Work instructions ▸ For the string "Given", find every matching line in the records and copy it.

╭─ Input data

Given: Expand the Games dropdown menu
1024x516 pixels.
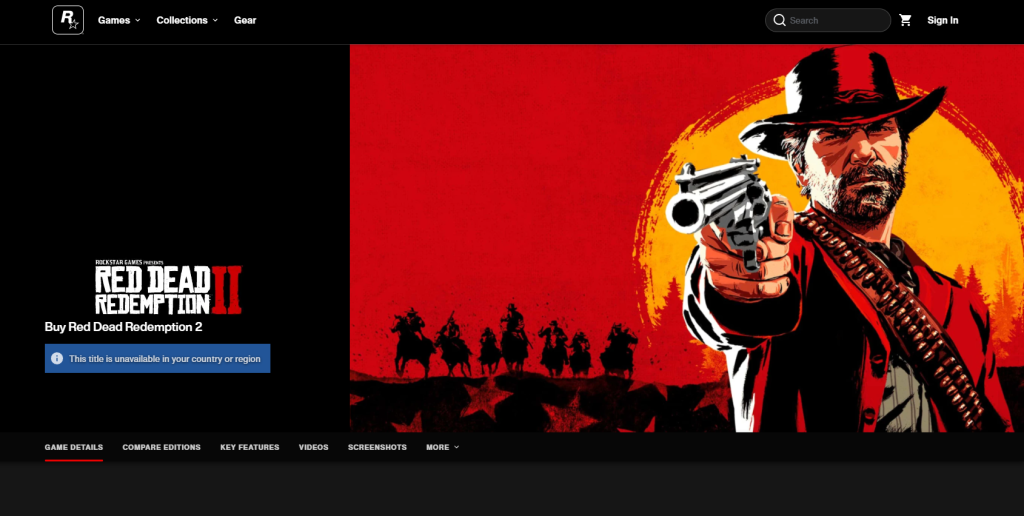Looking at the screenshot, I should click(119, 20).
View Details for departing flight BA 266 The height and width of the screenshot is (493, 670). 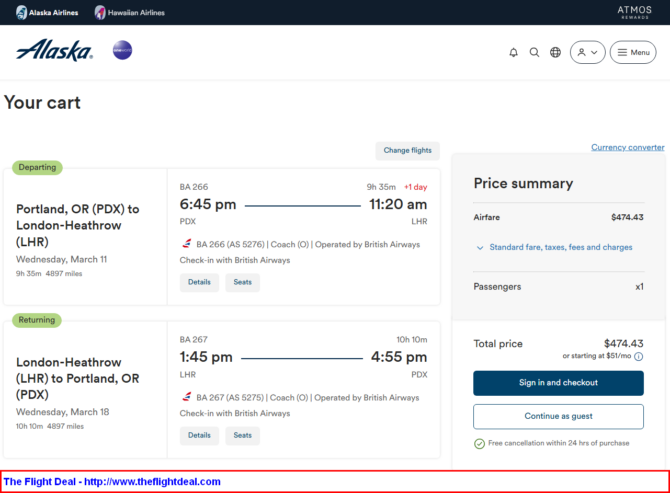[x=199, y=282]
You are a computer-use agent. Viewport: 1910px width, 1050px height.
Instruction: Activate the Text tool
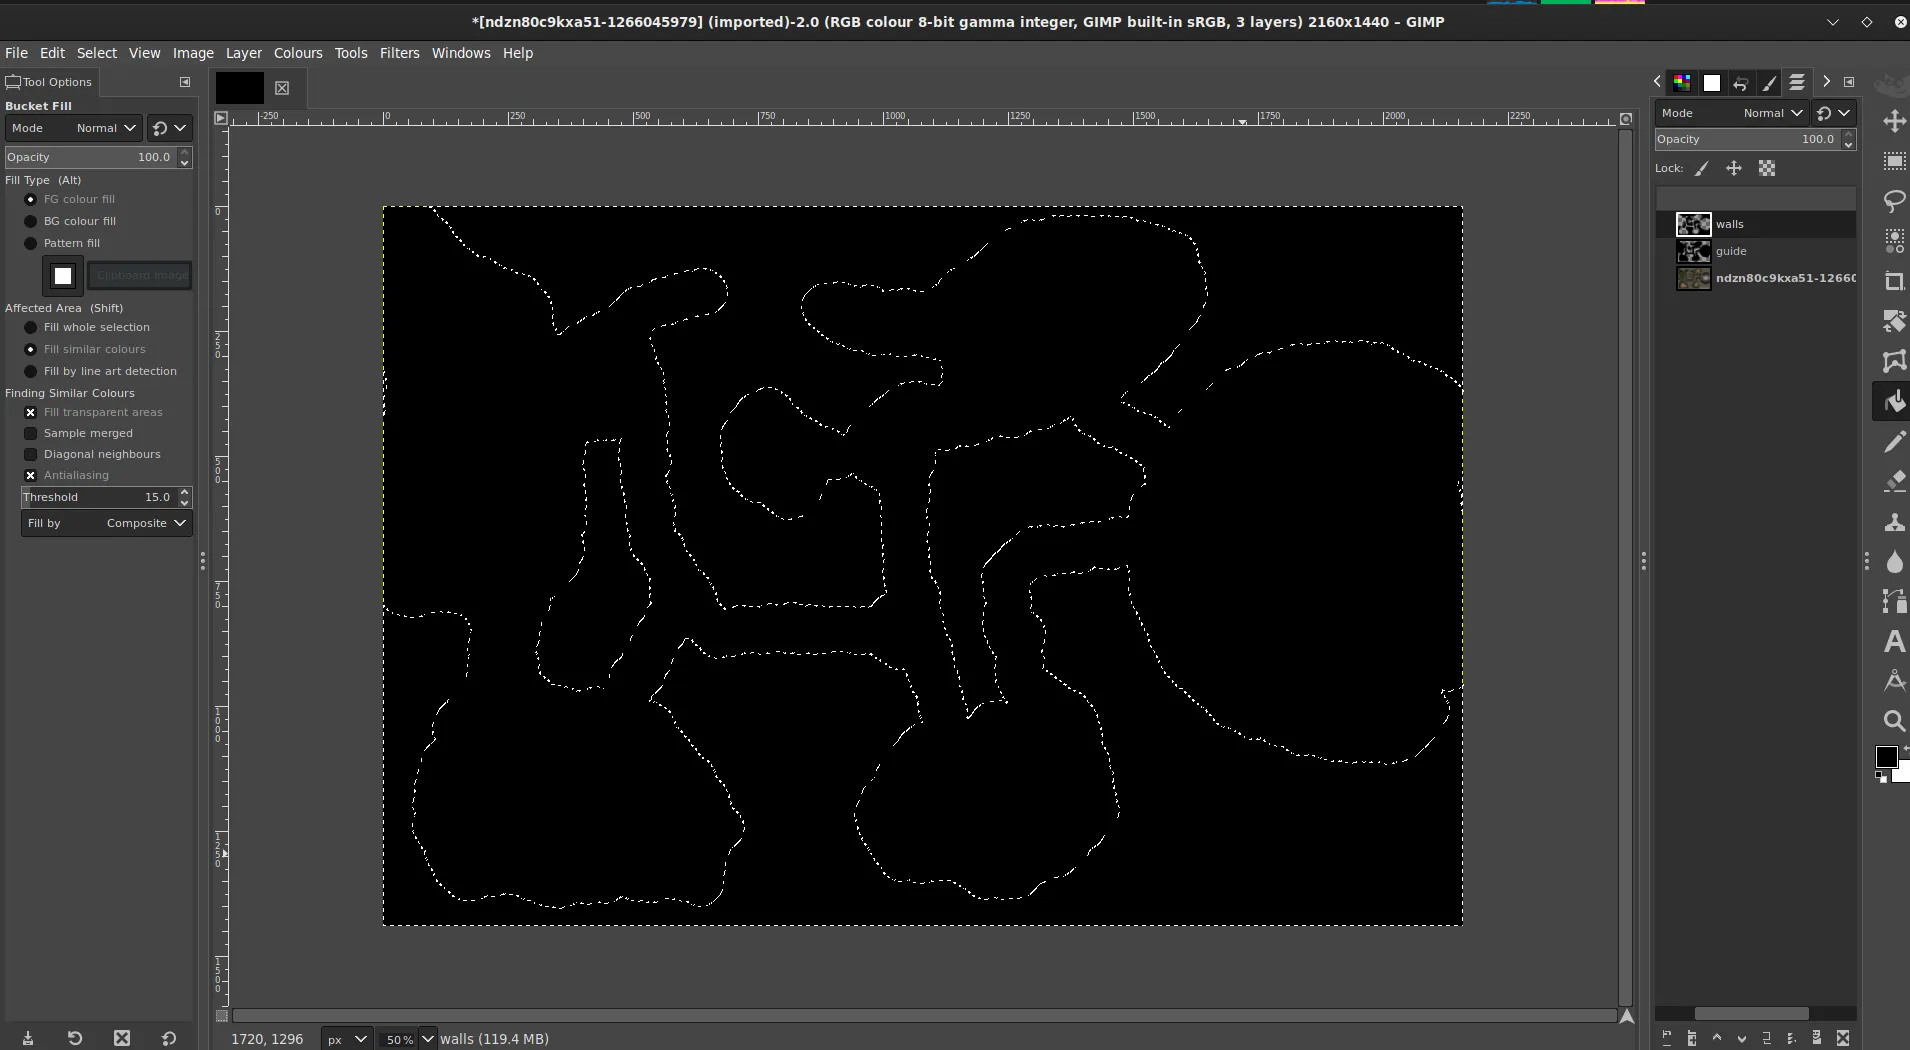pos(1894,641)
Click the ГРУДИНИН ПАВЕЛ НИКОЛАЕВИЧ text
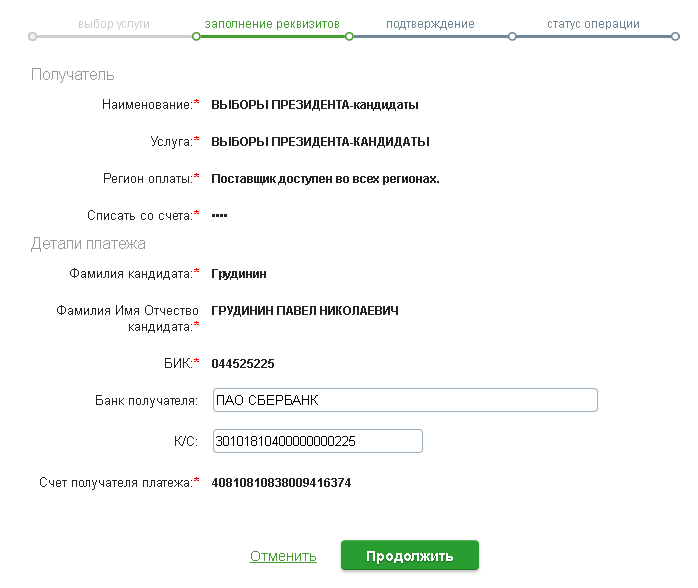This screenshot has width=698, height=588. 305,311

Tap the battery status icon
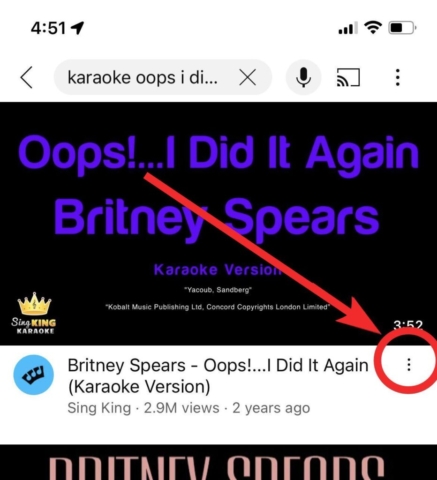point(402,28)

╰─
╭─ Input data

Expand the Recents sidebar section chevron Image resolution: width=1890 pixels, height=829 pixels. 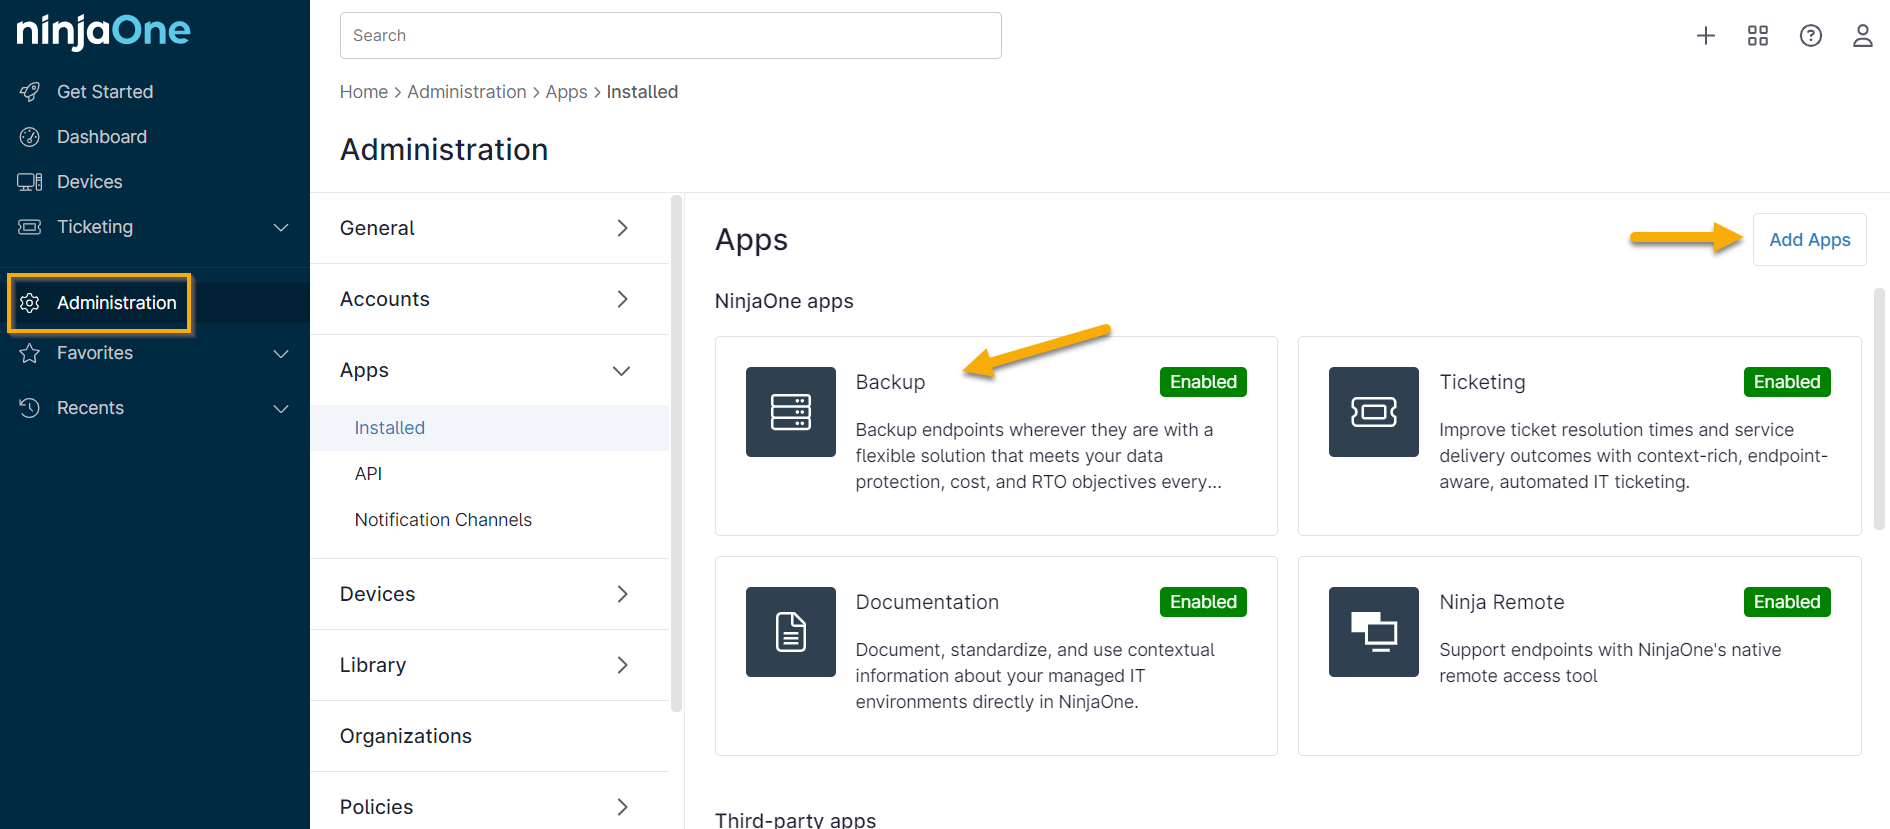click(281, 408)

╰─
╭─ Input data

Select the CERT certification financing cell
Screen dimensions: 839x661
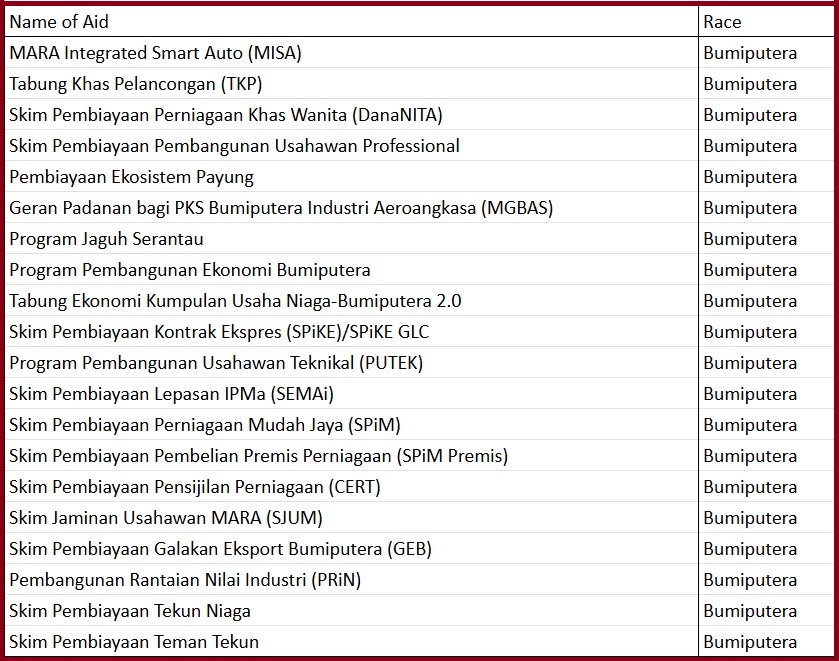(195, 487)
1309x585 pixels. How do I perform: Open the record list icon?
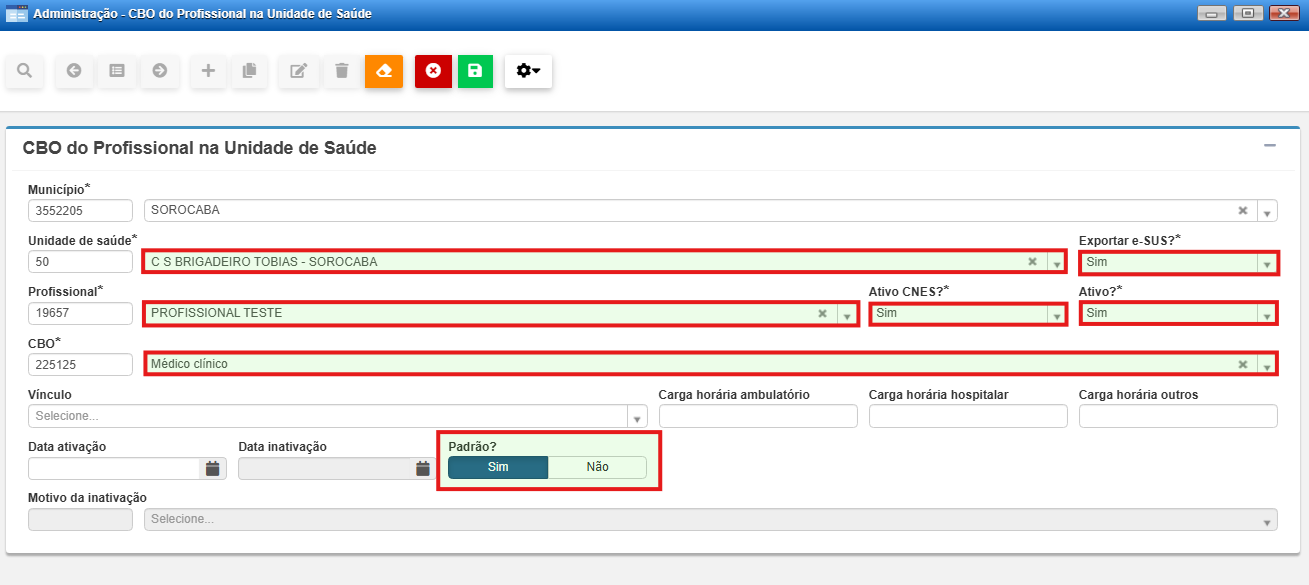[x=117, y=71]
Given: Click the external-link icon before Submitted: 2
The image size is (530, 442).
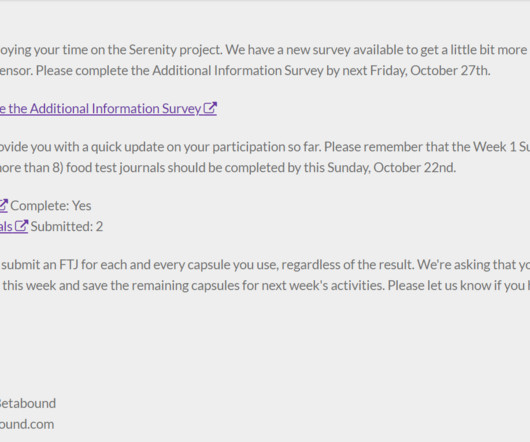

╰─

Finished exercise ▸
Given: Expand the Games dropdown menu
Given: Click the external-link icon before Submitted: 2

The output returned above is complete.